Grammar to negate two like characters in a lexer rule inside a single quoted string


ANLTR 4:

I need to support a single quoted string literal with escaped characters AND the ability to use double curly braces as an 'escape sequence' that will need additional parsing. So both of these examples need to be supported. I'm not so worried about the second example because that seems trivial if I can get the first to work and not match double curly brace characters.

1. 'this is a string literal with an escaped\' character' 2. 'this is a string {{functionName(x)}} literal with double curlies'

StringLiteral 
: '\'' (ESC | AnyExceptDblCurlies)*? '\'' ;

fragment 
ESC : '\\' [btnr\'\\];

fragment 
AnyExceptDblCurlies 
: '{' ~'{' 
| ~'{' .;

I've done a lot of research on this and understand that you can't negate multiple characters, and have even seen a similar approach work in Bart's answer in this post...

Negating inside lexer- and parser rules

But what I'm seeing is that in example 1 above, the escaped single quote is not being recognized and I get a parser error that it cannot match ' character'.

if I alter the string literal token rule to the following it works...

StringLiteral 
: '\'' (ESC | .)*? '\'' ;

Any ideas how to handle this scenario better?

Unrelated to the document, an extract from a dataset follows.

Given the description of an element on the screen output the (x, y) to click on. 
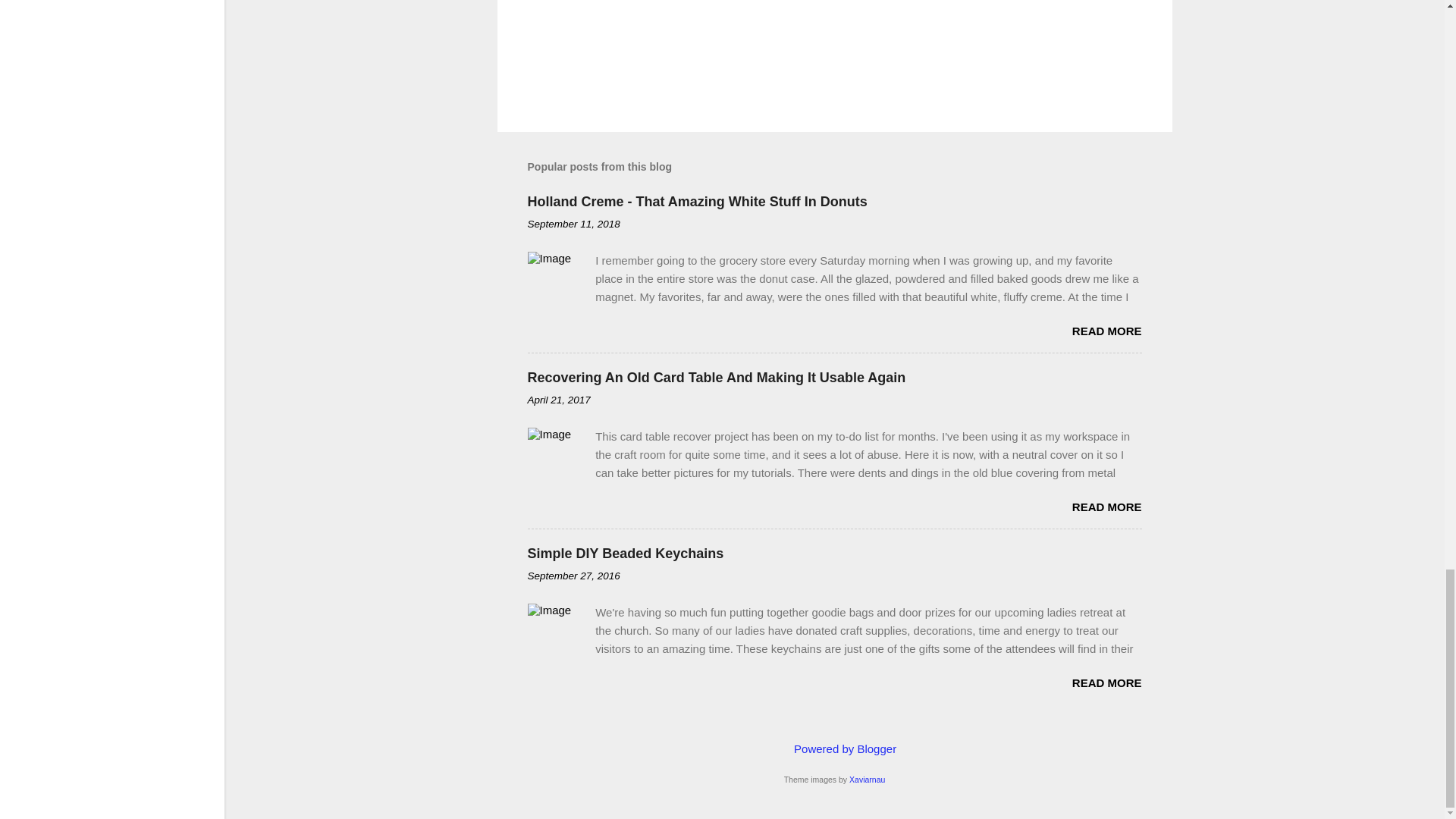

I can deduce that the escaped character is getting matched by AnyExceptDblCurlies instead of ESC, but I'm not sure how to solve this problem.


Solution

  • To parse the template definition out of the string pretty much requires handling in the parser. Use lexer modes to distinguish between string characters and the template name.

    Parser:

    options {
        tokenVocab = TesterLexer ;
    }
    
    test : string EOF ;
    string   : STRBEG ( SCHAR | template )* STREND ; // allow multiple templates per string
    template : TMPLBEG TMPLNAME TMPLEND ;
    

    Lexer:

    STRBEG : Squote -> pushMode(strMode) ;
    
    mode strMode ;
        STRESQ  : Esqote  -> type(SCHAR) ; // predeclare SCHAR in tokens block
        STREND  : Squote  -> popMode ;
        TMPLBEG : DBrOpen -> pushMode(tmplMode) ;
        STRCHAR : .       -> type(SCHAR) ;
    
    mode tmplMode ;
        TMPLEND  : DBrClose  -> popMode ;
        TMPLNAME : ~'}'*  ;
    
    fragment Squote : '\''   ;
    fragment Esqote : '\\\'' ;
    fragment DBrOpen   : '{{' ;
    fragment DBrClose  : '}}' ;
    

    Updated to correct the TMPLNAME rule, add main rule and options block.